Why didn’t Second Wife’s ploy work? Because under the MSA’s successors-in-interest clause, Husband’s executor (i.e., his PR), heirs, and “next of kin” (including his Second Wife) were bound by the terms of the MSA as they relate to the Marital Home, even if that means his new wife ends up with a life estate “in name only.”
[T]he homestead status afforded to the Decedent’s interest in the marital home does not negate the terms of the MSA. If the Decedent had lived, the Former Wife would have been entitled to exclusive use and possession of the former marital home. . . . Because the MSA provides that it is binding on the parties’ “respective heirs, next of kin, executors and administrators,” . . . Second Wife [is] bound by its terms as well. Unfortunately for the Second Wife, the . . . provisions of the MSA result in her having a life tenancy in the Decedent’s interest in name only.
This “homestead” case has attracted a good amount of commentary (e.g., see here, here). My guess is that most probate lawyers will read it and scratch their heads in consternation, while most divorce attorneys will do the same and feel vindicated. Why? Because at its core this case really isn’t about homestead law, what it’s really about is the lengths to which our courts will go to enforce settlement agreements, even when that enforcement action takes place as part of a probate proceeding involving parties who never signed the contract (like a new wife!).
As noted by the 1st DCA in Pierce v.
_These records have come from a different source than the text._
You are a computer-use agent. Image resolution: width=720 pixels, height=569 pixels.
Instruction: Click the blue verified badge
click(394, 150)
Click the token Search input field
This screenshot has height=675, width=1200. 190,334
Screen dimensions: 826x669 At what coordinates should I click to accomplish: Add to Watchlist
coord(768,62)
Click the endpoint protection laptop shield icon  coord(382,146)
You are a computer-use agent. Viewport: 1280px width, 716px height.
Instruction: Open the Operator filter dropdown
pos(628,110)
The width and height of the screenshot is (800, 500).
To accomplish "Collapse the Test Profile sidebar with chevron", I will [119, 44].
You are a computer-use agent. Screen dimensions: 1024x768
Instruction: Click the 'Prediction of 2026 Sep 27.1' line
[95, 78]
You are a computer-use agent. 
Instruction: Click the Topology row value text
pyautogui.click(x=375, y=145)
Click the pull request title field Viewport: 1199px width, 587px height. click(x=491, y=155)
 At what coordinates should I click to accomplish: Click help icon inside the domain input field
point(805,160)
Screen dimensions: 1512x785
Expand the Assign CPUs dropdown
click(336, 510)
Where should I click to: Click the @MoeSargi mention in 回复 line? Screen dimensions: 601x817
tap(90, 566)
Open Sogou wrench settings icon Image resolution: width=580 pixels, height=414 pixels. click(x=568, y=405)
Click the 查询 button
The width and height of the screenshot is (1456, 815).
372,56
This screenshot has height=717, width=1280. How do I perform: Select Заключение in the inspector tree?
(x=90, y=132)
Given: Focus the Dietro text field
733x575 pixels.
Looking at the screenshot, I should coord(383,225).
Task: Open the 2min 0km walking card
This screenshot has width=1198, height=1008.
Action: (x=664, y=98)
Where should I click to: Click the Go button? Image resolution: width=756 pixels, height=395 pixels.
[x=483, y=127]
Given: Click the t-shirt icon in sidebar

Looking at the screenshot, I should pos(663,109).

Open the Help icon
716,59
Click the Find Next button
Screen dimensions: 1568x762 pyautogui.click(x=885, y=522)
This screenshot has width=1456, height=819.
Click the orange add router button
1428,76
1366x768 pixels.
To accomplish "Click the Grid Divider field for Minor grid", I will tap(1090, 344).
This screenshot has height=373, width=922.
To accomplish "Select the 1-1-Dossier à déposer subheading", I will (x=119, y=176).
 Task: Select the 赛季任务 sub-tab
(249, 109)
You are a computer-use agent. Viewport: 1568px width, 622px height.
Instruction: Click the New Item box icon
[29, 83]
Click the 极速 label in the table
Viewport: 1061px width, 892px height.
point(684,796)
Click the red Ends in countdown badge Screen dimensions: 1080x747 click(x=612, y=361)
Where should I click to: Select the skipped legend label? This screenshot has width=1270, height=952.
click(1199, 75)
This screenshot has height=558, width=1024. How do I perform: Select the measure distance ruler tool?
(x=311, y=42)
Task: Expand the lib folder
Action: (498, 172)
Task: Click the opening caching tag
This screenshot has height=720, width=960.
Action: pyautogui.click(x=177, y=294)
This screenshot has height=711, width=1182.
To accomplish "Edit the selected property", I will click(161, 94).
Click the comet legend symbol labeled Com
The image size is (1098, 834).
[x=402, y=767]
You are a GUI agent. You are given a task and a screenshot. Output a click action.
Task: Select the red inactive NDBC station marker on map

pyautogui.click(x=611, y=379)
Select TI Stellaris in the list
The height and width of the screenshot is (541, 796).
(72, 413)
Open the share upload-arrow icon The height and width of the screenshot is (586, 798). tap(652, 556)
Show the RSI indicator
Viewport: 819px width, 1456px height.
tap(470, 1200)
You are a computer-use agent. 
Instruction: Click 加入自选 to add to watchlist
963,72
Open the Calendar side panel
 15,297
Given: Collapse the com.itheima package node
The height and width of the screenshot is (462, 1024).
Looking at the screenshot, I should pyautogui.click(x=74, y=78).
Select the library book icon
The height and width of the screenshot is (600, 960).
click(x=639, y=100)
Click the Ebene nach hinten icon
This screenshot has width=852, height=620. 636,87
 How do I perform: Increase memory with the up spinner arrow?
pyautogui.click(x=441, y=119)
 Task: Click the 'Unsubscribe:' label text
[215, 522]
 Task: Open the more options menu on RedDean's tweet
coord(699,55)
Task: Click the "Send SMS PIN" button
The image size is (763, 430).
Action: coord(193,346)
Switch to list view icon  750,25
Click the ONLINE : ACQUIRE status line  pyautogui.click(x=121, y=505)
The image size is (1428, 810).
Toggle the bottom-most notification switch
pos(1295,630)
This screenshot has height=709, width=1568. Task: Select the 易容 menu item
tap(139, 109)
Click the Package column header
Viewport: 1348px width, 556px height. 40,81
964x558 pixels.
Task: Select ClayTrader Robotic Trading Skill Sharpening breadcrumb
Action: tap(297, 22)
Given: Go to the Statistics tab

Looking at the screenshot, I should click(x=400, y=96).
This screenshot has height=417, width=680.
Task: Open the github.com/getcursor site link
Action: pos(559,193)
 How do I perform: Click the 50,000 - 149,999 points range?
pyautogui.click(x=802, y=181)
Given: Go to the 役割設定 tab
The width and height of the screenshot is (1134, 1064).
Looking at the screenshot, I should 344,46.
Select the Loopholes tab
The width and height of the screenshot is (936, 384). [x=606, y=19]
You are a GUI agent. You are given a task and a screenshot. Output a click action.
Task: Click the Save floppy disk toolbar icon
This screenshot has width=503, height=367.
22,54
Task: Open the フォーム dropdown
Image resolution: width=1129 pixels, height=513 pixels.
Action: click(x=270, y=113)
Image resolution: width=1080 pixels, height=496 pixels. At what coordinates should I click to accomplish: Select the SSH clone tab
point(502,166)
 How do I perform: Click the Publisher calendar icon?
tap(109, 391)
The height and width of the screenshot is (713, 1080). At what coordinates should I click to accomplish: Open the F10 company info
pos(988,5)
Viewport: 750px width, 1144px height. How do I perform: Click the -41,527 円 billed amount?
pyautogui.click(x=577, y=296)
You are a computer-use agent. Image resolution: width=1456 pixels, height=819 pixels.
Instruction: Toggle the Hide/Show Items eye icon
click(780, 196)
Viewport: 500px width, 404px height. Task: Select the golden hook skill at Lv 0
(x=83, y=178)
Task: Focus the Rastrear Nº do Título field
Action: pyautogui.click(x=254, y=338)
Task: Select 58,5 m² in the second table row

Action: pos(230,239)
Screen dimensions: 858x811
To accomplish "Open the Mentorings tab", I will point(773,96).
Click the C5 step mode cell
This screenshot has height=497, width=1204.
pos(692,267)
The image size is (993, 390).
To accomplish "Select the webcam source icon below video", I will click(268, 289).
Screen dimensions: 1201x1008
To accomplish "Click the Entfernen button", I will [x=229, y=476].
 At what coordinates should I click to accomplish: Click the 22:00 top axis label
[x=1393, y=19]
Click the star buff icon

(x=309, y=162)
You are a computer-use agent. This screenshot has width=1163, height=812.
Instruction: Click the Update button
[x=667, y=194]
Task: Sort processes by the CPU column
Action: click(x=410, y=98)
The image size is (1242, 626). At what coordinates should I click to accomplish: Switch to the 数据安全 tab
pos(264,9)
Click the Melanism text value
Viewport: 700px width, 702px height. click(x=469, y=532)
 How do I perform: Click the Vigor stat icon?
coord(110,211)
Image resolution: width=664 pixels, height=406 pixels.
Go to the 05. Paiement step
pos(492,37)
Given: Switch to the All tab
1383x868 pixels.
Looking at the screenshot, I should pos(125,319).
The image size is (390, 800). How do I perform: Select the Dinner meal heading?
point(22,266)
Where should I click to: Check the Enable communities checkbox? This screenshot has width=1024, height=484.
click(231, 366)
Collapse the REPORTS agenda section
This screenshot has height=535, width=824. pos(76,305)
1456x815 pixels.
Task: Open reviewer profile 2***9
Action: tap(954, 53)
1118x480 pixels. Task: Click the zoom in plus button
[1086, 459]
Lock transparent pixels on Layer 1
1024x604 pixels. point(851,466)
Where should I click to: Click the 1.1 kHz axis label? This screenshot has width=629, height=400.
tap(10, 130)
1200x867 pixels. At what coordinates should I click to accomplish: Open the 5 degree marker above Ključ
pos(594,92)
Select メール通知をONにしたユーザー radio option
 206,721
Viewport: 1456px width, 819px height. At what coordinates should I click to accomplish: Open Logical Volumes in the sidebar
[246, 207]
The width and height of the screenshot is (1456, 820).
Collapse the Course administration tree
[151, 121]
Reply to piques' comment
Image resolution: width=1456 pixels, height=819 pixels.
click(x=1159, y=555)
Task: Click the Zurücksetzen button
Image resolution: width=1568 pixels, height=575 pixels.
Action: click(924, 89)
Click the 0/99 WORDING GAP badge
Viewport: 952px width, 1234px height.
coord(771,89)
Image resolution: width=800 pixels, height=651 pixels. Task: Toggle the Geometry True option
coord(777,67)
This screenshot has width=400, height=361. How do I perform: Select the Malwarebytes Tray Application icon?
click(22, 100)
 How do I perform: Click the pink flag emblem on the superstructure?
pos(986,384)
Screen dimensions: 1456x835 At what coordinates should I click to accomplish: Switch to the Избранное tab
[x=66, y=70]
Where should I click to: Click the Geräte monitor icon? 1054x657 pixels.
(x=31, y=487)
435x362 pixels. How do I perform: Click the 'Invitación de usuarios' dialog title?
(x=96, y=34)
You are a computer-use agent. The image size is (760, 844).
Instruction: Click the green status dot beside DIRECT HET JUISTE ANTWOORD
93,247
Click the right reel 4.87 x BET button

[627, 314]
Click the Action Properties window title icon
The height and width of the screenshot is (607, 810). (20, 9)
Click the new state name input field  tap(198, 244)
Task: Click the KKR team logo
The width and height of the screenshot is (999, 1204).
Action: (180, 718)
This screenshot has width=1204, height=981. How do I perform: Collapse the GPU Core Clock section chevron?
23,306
Pierce (a case I wrote about here), the “mediation and settlement of family law disputes is highly favored in Florida law.” My personal experience is that judges will bend over backwards to hold parties to their settlement agreements, especially in family disputes. If you’re involved in an inheritance dispute that revolves around enforcing an MSA, step one is to get the dispute before the right judge (which may be your family-law judge instead of your probate judge, see here). Step two: hammer away at the point that litigating parties make big sacrifices when they settle their disputes short of trial. The benefit of that bargain is meaningless if the deal goes up in smoke when one side dies. The way we make sure that doesn’t happen is by enforcing MSAs in the probate context, even if that means someone’s homestead rights get sacrificed in the process.